> _Provided data_
___

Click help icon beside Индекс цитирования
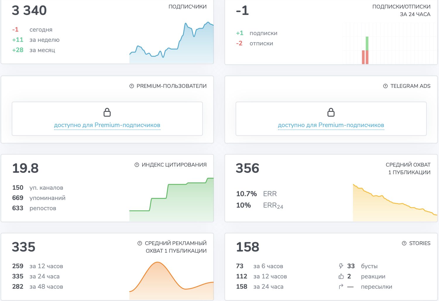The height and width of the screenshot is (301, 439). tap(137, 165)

___

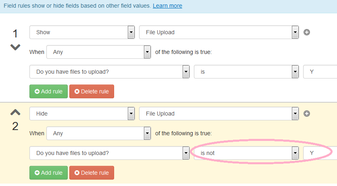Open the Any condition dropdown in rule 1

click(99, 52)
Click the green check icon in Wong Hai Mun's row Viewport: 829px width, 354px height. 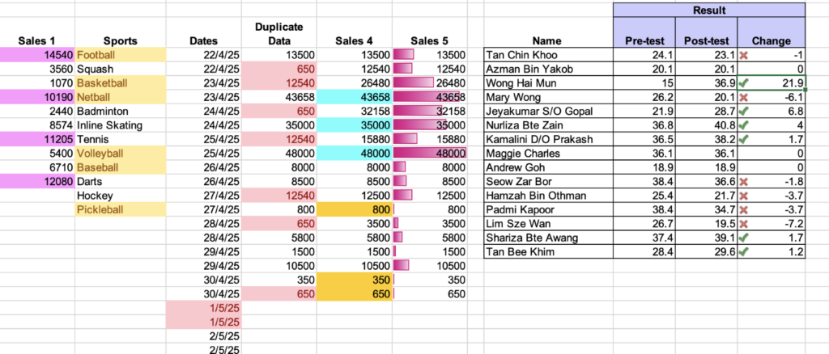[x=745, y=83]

___

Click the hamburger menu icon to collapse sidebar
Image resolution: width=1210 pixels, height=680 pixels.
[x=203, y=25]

___

> _Exercise details_
Please output the rows exactly as they appear, starting with the line that contains "Click the hamburger" and ending with the line that contains "[x=203, y=25]", with both of those lines included.

> _Worked answer_
Click the hamburger menu icon to collapse sidebar
Image resolution: width=1210 pixels, height=680 pixels.
[x=203, y=25]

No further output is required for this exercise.